Iraqi troops and allied Shi’ite militias are locked in a major offensive against Islamist extremists in Tikrit, with neither side gaining ground.
On Sunday, the two sides exchanged sniper and mortar fire in a second week of fighting amid reports the Islamists have obtained vast quantities of chlorine for possible use as a chemical weapon, Reuters reported Monday.
A military official returned from the front in Tikrit said no major advances were made by either side nearly two weeks into an operation to win back Tikrit from Islamist control since June.
Meanwhile, Iraqi Kurdish authorities said they have proof the militants occupying large parts of the country’s north and west used chlorine against Kurdish peshmerga fighters in January in a car bombing attempt west of the city of Mosul.
Baghdad has not issued a statement on the semi-autonomous Kurdish region’s announcement. An official reached by Reuters on Sunday declined to comment.

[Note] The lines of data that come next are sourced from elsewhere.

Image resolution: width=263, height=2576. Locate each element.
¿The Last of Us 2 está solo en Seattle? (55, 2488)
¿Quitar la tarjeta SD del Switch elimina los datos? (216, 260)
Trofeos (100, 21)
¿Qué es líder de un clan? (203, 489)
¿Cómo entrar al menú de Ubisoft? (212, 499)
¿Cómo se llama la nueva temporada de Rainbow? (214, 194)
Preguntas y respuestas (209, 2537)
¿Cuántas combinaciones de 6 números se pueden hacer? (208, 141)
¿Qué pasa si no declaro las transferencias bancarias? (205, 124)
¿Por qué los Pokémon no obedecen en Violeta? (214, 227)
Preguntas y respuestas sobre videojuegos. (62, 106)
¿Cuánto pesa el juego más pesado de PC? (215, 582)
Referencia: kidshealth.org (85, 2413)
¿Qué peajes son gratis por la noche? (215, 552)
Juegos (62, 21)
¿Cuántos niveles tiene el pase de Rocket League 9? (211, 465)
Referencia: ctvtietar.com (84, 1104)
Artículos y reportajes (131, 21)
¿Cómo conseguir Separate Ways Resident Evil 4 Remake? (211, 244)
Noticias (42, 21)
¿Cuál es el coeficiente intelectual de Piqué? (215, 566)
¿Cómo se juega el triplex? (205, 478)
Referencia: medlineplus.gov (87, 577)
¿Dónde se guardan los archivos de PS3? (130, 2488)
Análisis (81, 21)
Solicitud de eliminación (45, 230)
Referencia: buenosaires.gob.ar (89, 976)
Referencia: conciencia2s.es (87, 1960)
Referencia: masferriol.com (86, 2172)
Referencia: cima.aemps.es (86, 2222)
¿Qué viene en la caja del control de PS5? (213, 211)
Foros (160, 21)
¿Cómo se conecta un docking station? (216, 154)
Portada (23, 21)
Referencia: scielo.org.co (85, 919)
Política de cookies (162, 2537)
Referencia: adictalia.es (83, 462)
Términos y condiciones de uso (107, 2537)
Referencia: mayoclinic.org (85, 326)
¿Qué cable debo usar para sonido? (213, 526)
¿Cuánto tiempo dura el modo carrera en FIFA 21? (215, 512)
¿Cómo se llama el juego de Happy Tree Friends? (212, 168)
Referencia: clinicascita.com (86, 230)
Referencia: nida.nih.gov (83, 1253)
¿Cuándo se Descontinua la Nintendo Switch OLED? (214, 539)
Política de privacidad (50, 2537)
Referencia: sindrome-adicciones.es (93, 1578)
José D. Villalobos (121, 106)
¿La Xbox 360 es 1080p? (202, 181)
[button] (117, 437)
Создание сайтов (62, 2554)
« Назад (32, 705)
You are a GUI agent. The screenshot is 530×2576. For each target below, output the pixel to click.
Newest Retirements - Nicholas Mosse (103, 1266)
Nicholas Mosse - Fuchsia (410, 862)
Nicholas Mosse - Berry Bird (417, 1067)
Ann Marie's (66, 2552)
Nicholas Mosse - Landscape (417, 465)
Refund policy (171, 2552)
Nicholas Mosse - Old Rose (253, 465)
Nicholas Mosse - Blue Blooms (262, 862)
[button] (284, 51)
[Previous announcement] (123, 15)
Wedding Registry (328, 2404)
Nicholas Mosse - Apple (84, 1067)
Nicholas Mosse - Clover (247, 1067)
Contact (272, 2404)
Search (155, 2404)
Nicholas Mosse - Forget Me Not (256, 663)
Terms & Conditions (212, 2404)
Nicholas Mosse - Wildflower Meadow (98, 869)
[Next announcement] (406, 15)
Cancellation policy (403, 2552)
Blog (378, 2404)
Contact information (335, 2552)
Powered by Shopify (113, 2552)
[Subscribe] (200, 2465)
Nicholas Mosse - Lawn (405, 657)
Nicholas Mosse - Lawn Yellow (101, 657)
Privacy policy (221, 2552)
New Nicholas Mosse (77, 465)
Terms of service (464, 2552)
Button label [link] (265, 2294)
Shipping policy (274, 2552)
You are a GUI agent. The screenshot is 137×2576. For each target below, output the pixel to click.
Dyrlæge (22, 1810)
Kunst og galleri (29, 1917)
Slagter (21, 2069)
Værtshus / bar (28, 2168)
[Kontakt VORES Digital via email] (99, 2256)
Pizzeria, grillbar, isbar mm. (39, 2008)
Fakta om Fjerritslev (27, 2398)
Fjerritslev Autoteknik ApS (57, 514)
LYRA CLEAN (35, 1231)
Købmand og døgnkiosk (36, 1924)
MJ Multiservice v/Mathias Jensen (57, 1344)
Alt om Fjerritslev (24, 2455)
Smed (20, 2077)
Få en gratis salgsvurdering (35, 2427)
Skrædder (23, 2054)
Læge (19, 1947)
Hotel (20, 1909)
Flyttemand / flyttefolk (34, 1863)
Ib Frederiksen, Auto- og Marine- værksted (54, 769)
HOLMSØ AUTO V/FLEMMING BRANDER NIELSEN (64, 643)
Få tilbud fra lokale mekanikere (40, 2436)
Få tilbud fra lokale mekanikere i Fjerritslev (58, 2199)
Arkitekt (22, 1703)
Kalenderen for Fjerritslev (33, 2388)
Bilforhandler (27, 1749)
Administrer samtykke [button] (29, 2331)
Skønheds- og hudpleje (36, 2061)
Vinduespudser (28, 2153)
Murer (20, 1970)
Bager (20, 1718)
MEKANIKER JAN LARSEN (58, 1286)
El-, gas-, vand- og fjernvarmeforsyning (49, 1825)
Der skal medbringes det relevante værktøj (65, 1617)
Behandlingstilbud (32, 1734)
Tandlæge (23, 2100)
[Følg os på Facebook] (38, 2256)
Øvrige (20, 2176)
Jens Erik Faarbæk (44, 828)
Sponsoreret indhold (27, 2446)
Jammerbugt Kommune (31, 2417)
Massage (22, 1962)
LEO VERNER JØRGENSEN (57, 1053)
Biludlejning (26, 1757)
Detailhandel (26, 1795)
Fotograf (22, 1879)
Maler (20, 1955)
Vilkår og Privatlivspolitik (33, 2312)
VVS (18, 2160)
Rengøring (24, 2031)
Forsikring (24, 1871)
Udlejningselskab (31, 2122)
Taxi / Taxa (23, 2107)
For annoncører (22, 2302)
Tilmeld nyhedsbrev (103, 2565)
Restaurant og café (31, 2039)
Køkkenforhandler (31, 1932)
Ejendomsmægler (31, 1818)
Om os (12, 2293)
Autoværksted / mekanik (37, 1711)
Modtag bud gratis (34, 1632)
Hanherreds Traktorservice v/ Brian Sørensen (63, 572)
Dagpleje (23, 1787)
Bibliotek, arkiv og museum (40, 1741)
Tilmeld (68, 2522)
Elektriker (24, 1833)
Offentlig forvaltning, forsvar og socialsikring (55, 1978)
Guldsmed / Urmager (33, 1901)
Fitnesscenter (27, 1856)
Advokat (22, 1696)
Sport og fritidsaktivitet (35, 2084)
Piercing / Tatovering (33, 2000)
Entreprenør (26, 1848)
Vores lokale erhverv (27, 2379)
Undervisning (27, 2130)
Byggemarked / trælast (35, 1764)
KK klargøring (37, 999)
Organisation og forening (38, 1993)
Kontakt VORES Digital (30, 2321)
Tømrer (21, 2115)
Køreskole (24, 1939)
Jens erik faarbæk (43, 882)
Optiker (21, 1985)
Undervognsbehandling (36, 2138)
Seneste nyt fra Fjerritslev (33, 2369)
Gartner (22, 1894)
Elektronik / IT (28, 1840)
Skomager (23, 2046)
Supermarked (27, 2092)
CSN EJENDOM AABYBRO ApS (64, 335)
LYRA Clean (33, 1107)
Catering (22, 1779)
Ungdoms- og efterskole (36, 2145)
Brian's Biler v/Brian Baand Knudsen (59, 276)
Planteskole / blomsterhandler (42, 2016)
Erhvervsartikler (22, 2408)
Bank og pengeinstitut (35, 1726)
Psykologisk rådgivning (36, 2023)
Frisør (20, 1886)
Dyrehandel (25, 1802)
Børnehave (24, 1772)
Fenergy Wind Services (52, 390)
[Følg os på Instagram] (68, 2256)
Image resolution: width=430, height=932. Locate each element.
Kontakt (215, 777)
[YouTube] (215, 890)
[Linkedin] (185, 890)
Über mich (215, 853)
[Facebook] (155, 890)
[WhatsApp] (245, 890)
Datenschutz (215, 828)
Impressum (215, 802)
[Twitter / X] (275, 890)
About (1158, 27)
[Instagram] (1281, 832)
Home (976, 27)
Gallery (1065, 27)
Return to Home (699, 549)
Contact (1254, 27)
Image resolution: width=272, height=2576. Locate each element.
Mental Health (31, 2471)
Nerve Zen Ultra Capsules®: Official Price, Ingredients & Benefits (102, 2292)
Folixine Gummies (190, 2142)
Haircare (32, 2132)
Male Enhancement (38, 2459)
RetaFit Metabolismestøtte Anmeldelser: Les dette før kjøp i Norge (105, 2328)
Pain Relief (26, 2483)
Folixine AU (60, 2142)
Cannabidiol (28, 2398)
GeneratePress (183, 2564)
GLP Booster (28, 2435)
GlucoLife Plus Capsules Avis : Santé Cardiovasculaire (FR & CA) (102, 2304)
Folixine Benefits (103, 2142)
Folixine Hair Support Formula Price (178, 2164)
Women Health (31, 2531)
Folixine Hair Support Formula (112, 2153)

But the mayor of a town on the northern edge of Tikrit told Reuters on Sunday that storage containers filled with chlorine were found by troops and mainly Shi’ite militiamen when they entered al-Alam last week, the day before they fought their way into Tikrit.
“We found a number of storage units containing chlorine that we think were seized by Daesh from water purification stations in different parts of Tikrit,” Laith al-Jubouri said, using the Arabic acronym for the group.
On Tuesday, when Iraqi forces and allied mainly-Shi’ite militias pushed the Islamist fighters out of the town, a Reuters photographer was present when Iraqi police instructed journalists to stand back and hold their breath as they detonated a roadside bomb they suspected contained chlorine.
When they detonated the bomb, a yellowish plume burst into the air, and as bystanders coughed, officials shouted “be careful, it’s chlorine!”, the Reuters photographer said.
The military campaign to retake Tikrit has been stalled since Friday when security officials said Iraqi forces and their militia allies would wait for reinforcements before moving forward.
Two days later, back-up had not yet arrived, and officials continued to stress the challenges they faced in flushing out militants in street-by-street battles and defusing bombs and booby traps they laid while retreating from parts of the city.